The Conservative leader told the Council of Mortgage Lenders (CML) earlier today he wanted to see lenders help prevent house repossessions by minimising the impact of difficult conditions for borrowers.
He blamed Gordon Brown's policies for the current conditions, saying the tax burden added to rising food and petrol bills, falling take-home pay and high interest rates.
"I believe we urgently need to take stock of this situation, and together take steps to minimise the impact these higher mortgage bills might have," he said.
"After all, it's in no one's interests if homeowners can't keep up with their repayments. Because, let's not forget, banks lose out too if mortgages are not repaid."
The Tory leader suggested a gradual increase in mortgage repayments following rate hikes or the provision of extra advice to struggling mortgage-holders as ways in which the bank could help.
Chief secretary to the Treasury Andy Burnham said the leader of the opposition's social responsibility proposals "don't add up to anything".
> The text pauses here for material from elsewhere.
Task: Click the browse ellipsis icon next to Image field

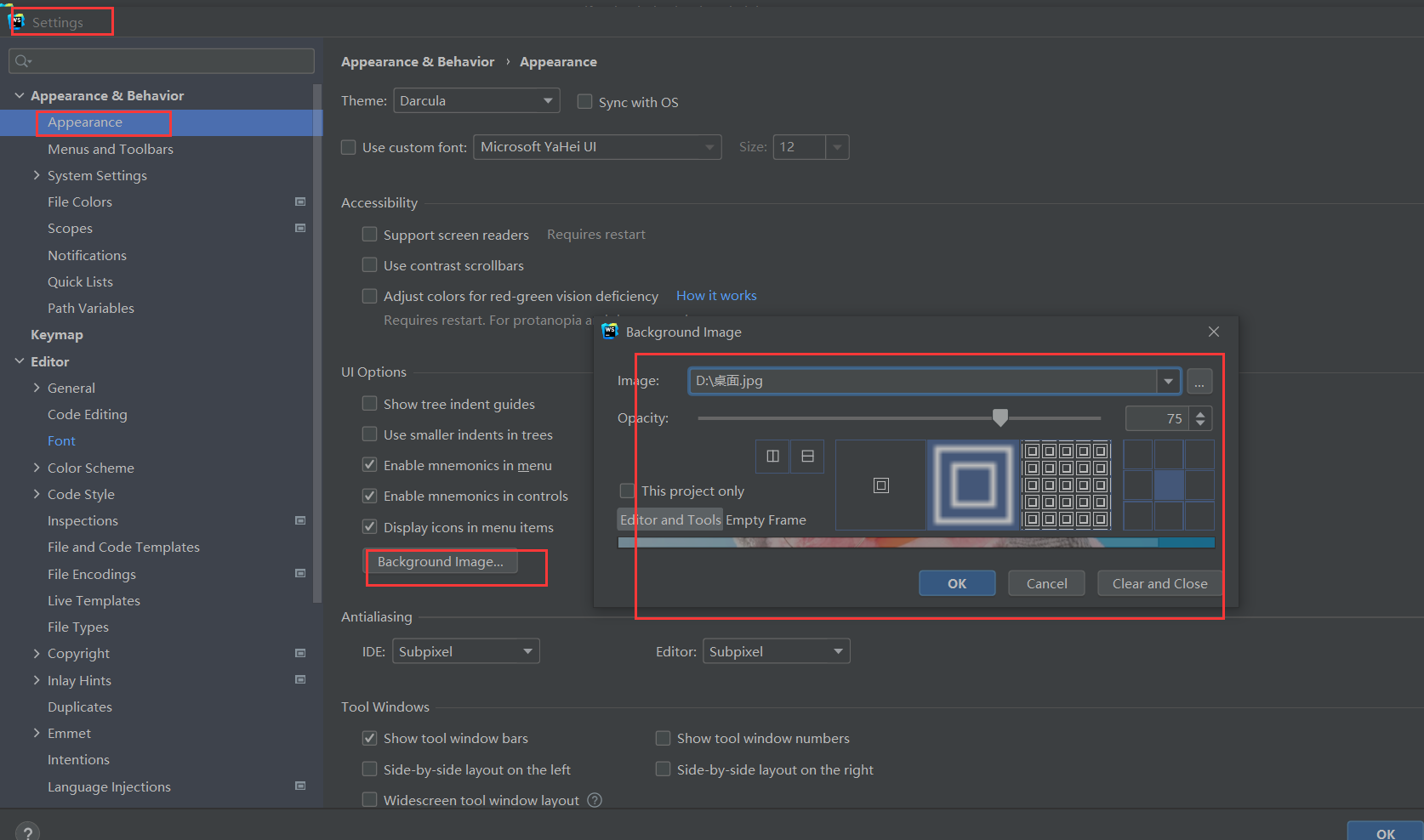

"People will remember what happened to their mortgages when David Cameron was last in the Treasury. Everyone's mortgages would be under threat from the £6 billion black hole in David Cameron's tax and spend plans," Mr Burnham commented.
He accused the Conservative leader of backing a regulation-cutting report from his economic policy commission earlier this year.
"The last time the Tories promised extra spending and unfunded tax cuts, the result was 15 per cent interest rates," he added.